Sean Turnell, an Australian who served as a senior economic adviser to Aung San Suu Kyi was arrested on Saturday. A person with direct knowledge of the matter, who asked not to be named, said that Mr Turnell, a professor of economics at Macquarie University, was being held without charge for 15 to 30 days.

Myanmar’s coup, condemned by the US, EU and UN, has put telecoms and social media groups in an uncomfortable spot as the military orders them to cut off communications amid a growing protest movement and the Covid-19 pandemic.

Telenor, one of Myanmar’s four telecoms operators, said on Saturday that it and other mobile operators had been ordered by the ministry of transport and communications to temporarily shut down their data networks.

“Telenor Myanmar, as a local company, is bound by the local law and needs to handle this irregular and difficult situation,” Telenor said.

It said that voice and messaging services remained open. 

Myanmar’s coup ended the country’s nine-year-old democratic transition and plunged one of Asia’s poorest nations into uncertainty at a time when it was starting to bring coronavirus under control. 

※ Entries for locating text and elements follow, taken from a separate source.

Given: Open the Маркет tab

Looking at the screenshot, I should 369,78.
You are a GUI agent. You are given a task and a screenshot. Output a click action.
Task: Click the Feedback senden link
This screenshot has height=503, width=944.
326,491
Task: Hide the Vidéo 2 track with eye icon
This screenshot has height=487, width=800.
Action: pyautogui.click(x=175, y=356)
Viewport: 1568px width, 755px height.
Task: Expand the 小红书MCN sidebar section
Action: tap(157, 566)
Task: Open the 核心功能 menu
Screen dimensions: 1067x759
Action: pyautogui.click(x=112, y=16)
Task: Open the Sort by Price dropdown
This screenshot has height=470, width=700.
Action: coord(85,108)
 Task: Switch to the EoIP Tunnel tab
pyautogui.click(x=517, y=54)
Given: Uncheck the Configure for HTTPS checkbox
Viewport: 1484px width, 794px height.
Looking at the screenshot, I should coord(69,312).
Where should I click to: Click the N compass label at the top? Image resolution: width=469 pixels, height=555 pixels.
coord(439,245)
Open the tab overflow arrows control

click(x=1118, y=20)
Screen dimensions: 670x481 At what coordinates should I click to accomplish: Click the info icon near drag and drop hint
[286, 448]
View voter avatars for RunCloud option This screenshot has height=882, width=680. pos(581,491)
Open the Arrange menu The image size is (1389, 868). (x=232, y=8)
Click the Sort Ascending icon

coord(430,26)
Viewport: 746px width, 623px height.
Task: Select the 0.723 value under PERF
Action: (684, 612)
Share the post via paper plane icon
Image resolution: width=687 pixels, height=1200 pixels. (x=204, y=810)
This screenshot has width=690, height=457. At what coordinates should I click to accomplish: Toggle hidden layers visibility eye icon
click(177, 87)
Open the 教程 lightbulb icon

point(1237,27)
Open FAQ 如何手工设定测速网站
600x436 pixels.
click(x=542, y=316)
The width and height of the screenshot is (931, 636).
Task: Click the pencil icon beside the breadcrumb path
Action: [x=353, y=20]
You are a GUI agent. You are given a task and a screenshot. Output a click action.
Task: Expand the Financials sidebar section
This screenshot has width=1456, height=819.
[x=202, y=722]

The military’s internet shutdown, a tool it has used in the past to hide violent conflicts in the country’s western Rakhine and Chin states, came after resistance to the coup gathered force online and the toppled government took steps to conduct business as usual.

MPs organised a “virtual” parliamentary meeting on Friday and vowed “to fulfil their mandate without impediment”. In recent days, people have shared protest art mocking the generals, and renditions of Kabar Ma Kyay Bu, a protest anthem set to the tune of “Dust in the Wind” that was an anthem of the country’s 1988 uprising against military dictatorship.

The regime last week ordered internet providers to block Facebook, Instagram and Twitter. Amnesty International called the internet blackout a “heinous and reckless decision”.

A group of civil society groups in Myanmar circulated a letter criticising internet providers for obeying the shutdown order. “By complying with their directives, your companies are essentially legitimising the military’s authority, despite international condemnation of this very body.”